I am sorry for your loss of Rocky. Big hugs to you.


----------



## Gwenhwyfair

It's never easy, it doesn't get any easier.....letting go.

Wishing you peace.


----------



## Stevenzachsmom

I am so sorry. I lost my Annie to DM. DM is so cruel. Hugs to you!


----------



## Wavewolfaroha

I am so sorry to hear of your loss. Big hole in your heart... A friend shared this quote and it helped me:


> When someone dies, you don't get over your grief by forgetting; you get through your grief by remembering.


Smile, even through tears, when you think of your time with Rocky.


----------



## Bridget

I am so so sorry. He was beautiful. I know how it hurts.
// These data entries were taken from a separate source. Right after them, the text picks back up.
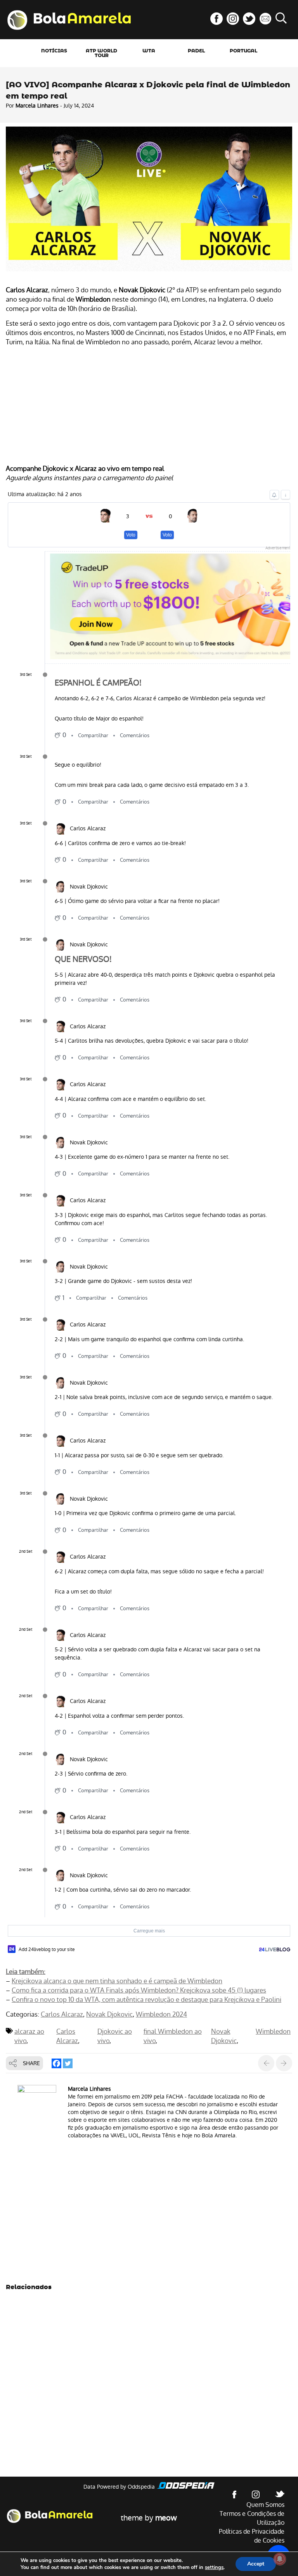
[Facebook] (56, 2063)
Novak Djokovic (109, 2014)
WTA (148, 51)
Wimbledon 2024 (161, 2014)
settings (214, 2567)
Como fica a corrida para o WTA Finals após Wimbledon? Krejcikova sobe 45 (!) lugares (139, 1990)
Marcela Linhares (37, 105)
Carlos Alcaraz (62, 2014)
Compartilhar (93, 735)
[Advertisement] (149, 406)
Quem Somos (265, 2504)
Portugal (243, 51)
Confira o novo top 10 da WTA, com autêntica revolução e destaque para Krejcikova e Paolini (146, 1999)
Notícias (54, 51)
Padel (196, 51)
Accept (255, 2563)
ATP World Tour (101, 53)
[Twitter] (68, 2063)
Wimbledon (273, 2031)
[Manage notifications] (280, 2559)
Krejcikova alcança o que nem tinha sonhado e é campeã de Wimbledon (117, 1981)
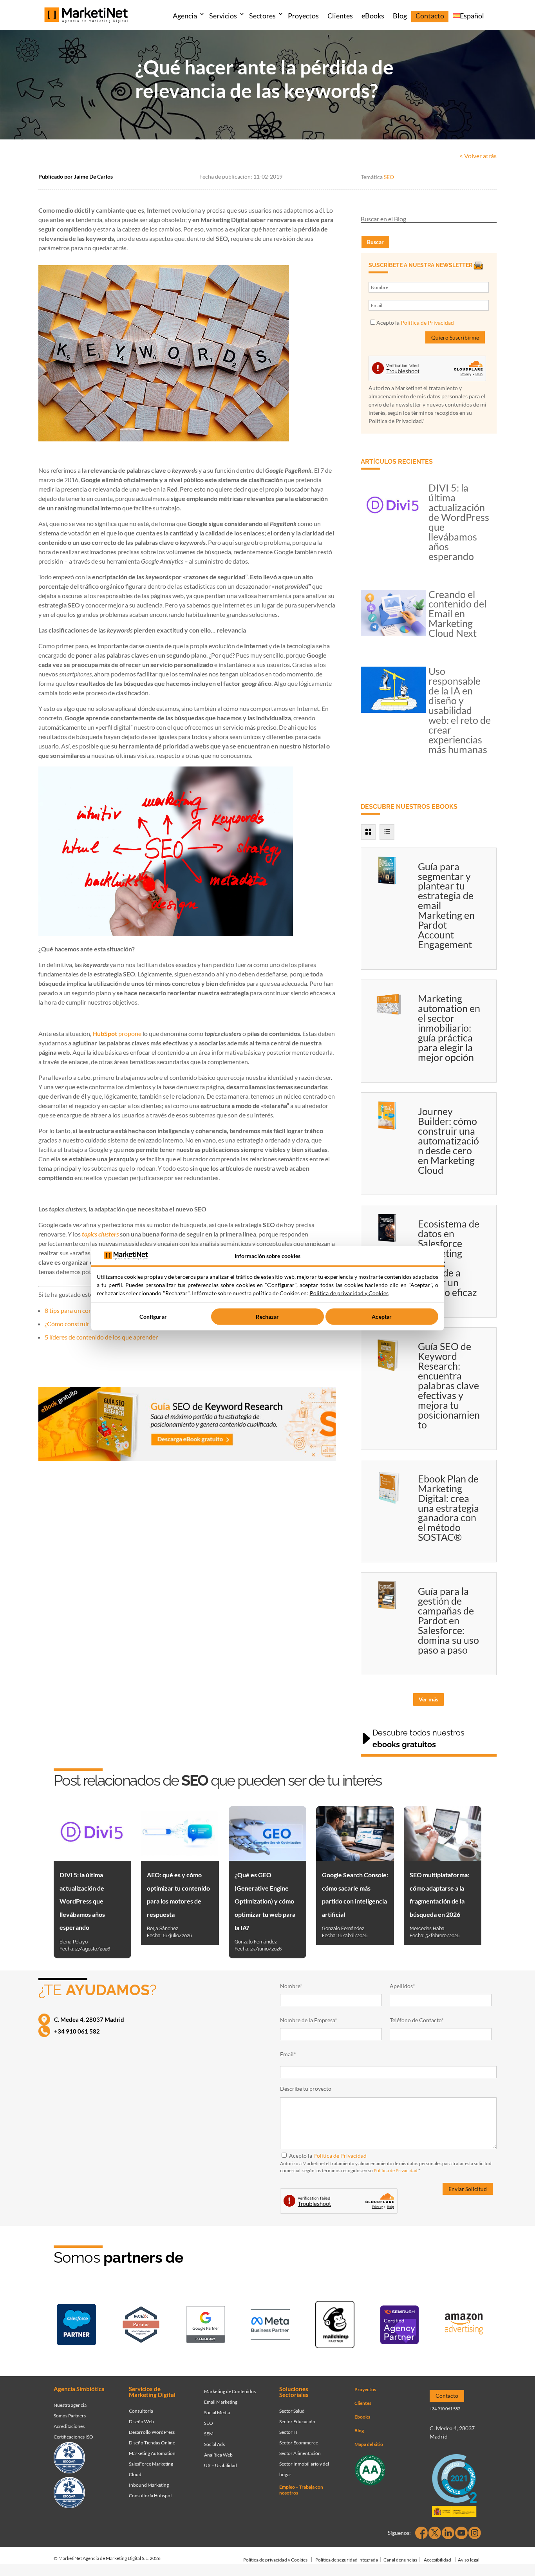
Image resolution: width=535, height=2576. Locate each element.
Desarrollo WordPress (152, 2432)
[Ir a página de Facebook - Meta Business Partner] (270, 2326)
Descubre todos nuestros (418, 1738)
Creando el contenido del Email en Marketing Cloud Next (457, 613)
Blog (400, 15)
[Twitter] (434, 2533)
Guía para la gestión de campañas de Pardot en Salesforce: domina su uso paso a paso (448, 1620)
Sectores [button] (262, 15)
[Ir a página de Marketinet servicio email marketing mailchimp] (334, 2326)
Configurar (152, 1316)
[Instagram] (474, 2533)
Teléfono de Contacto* (417, 2020)
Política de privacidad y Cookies (275, 2560)
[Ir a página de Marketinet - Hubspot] (141, 2326)
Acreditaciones (69, 2426)
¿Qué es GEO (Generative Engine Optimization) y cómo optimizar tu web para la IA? (265, 1901)
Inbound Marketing (149, 2485)
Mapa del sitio (368, 2444)
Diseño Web (141, 2421)
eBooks (372, 15)
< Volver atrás (478, 155)
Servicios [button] (223, 15)
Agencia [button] (185, 15)
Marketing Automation (152, 2453)
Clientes (340, 15)
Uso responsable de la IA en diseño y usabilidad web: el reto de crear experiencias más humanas (459, 710)
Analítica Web (218, 2455)
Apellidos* (402, 1986)
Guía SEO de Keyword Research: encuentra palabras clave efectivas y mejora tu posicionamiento (449, 1385)
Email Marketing (220, 2402)
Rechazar (267, 1316)
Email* (288, 2054)
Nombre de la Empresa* (308, 2020)
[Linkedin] (448, 2533)
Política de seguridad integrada (346, 2560)
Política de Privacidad (427, 322)
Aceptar (382, 1316)
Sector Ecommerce (298, 2443)
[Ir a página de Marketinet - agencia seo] (399, 2326)
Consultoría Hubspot (150, 2495)
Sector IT (288, 2432)
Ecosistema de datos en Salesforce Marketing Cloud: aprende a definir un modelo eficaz (448, 1258)
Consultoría (141, 2411)
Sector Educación (297, 2421)
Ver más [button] (428, 1699)
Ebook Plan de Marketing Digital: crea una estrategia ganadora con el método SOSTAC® (448, 1508)
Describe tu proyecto (305, 2088)
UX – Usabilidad (220, 2465)
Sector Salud (292, 2411)
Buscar (375, 242)
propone (116, 1033)
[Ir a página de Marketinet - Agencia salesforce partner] (76, 2326)
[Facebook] (421, 2533)
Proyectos (303, 15)
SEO (389, 177)
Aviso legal (468, 2560)
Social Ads (214, 2444)
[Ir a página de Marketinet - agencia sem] (205, 2326)
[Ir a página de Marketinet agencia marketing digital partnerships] (464, 2326)
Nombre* (291, 1986)
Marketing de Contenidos (230, 2391)
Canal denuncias (400, 2560)
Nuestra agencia (70, 2405)
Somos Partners (70, 2416)
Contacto (430, 15)
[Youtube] (461, 2533)
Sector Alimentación (300, 2453)
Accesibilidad (437, 2560)
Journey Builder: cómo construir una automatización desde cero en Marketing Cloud (448, 1140)
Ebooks (362, 2417)
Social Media (217, 2412)
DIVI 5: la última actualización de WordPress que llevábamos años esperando (458, 522)
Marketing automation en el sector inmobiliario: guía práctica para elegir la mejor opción (449, 1027)
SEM (208, 2434)
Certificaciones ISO (73, 2437)
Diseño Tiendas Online (152, 2443)
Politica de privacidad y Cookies (349, 1292)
It seems to get a little easier day by day, though I know that is hard to believe. Take care of you and RIP Rocky.


----------



## newlie

My heart hurts for you. I am so sorry.


----------



## Daisy&Lucky's Mom

I am so sorry for your loss Emoore.Run free Rocky run free.


----------



## Castlemaid

Wanted to say I am sorry for your loss. Rocky was such a great personality - they never live long enough, do they?


----------



## osito23

I'm very sorry for your loss. Godspeed, Rocky


----------



## Nikitta

It never gets any easier. God speed Rocky and think of the Rainbow Bridge. You'll see Rocky again. /hugs


----------



## LaRen616

I am so very sorry for your loss. 

What a terrible weekend that was, you lost your best friend and I lost my father.


----------



## Emoore

LaRen616 said:


> I am so very sorry for your loss.
> 
> What a terrible weekend that was, you lost your best friend and I lost my father.


Also my boyfriend of 18 months unceremoniously dumped me, but who's counting?


----------



## mssandslinger

Well your better off without him!!!! SO sorry for your loss as well


----------



## JazzyLuv

Rest in Peace, sweet Rocky, much love to you as well, Emoore...as for the boyfriend, he lost something very special that he will one day regret...


----------



## McWeagle

I'm so sorry for your loss of Rocky. He'll be waiting for you and will be so happy to see you again. 

However, your other loss? I'm sure you'll get over it quickly, move on, and find someone more deserving of you! Onwards and upwards!


----------



## Stosh

I'm so sorry your lost Rocky- he was a well loved dog


----------



## Ltleo

Sorry for your loss... Nothing come close to the pain of losing a beloved pet (family).....may the memories of love, laughter... Ease your heart


----------



## gnet158

So sorry for your loss, I'm going thru the same thing with my Poor Toby. He's 13 too and it's heart breaking to see him decline. We've shed many tears. Remember him in prayer, St. Francis of Assisi the patron St. of animals has very moving and beautiful prayers.


----------